This culture of overtreatment is evident in increased numbers of expensive surgical operations, such as cardiac stenting and bone grafting. In some hospitals, Caesarean-section rates have hit 40 to 50 percent for no clinically justifiable reason. Antibiotics were and still are widely overused.
Making things worse was the widespread corruption. Dr. Makary notes: "Corrupt administrators and unscrupulous doctors often received kickbacks from the makers of medical devices and pharmaceutical companies that flocked to Greece to take advantage of the health care free-for-all." Other forms of corruption included:
- Medical disability claims were liberally granted, and, if denied, could still be obtained through the right connections.
- Drug companies used their clout to win product approval, even as the government impeded the use of generic medications accepted in the United States.
- Doctors who faced disciplinary problems in other European countries set up shop in Greece, which requires only minimal credentials proving that the doctor has been practising for three of the five years before applying for certification to practice medicine.
"Every stakeholder was benefiting from the system, except one: the patient," says Dr. Makary. "In addition to the official costs of care and drugs, there was another price people had to pay: a fee known as 'the envelope.' Surgeons receiving meagre government paychecks were and still are routinely paid a large supplement by the patient’s family. The government turns a blind eye to this illegal practice, preferring to avoid addressing the disparity between low doctor pay and high systemic spending."
A European Commission report released in 2013 said that limited transparency was a root cause of corruption in Greece's healthcare system. Public hospitals, poorly managed by ever-changing political appointees, rarely balance their budgets. The deficits are made up (with borrowed money) by the central government.
Fear of default has forced Greece to slash health spending. However, the various bailout plans offered to Greece have overlooked a root cause of the country’s troubles: the urgent need for healthcare reform, according to Dr.

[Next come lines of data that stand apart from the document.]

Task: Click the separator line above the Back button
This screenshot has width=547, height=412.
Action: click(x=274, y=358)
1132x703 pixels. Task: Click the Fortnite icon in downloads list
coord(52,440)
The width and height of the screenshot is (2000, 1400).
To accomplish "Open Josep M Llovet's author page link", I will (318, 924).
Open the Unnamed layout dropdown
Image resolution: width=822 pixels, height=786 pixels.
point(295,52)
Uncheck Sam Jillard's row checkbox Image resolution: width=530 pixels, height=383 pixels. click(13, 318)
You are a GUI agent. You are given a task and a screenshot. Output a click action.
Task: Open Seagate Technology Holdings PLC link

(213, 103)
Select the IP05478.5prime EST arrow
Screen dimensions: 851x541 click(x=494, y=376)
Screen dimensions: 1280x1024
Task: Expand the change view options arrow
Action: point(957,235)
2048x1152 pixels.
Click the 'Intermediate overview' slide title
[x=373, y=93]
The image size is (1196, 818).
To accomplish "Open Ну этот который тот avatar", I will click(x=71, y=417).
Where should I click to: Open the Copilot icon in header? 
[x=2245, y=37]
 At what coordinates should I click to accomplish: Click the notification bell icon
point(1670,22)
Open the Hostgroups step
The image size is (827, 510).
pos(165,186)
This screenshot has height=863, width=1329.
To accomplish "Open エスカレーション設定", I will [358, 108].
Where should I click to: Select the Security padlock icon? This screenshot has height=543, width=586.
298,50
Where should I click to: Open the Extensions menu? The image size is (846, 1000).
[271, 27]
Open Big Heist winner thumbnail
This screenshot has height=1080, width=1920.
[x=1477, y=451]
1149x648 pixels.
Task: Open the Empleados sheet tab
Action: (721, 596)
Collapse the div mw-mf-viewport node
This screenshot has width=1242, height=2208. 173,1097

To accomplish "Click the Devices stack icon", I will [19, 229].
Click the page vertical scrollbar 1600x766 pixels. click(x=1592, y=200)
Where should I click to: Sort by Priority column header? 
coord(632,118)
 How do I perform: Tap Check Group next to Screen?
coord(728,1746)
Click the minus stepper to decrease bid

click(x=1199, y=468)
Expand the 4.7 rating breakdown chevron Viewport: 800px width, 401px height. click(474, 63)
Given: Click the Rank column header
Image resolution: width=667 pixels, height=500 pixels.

Makary. "Instead, austerity programmes have set arbitrary spending restrictions that worsen already limited access, undermine patient safety, and are igniting a mass exodus of qualified doctors and other healthcare providers," he explains.
Since the debt crisis hit, 850 clinics have closed, 30,000 health workers have been laid off, and 11 hospitals have shut down, according to union officials.
Dedicated medical professionals and other experts are urging the government to put an end to waste and corruption. They want to replace transient political leaders now running hospitals with qualified managers; they also want more stringent oversight of medical reimbursements.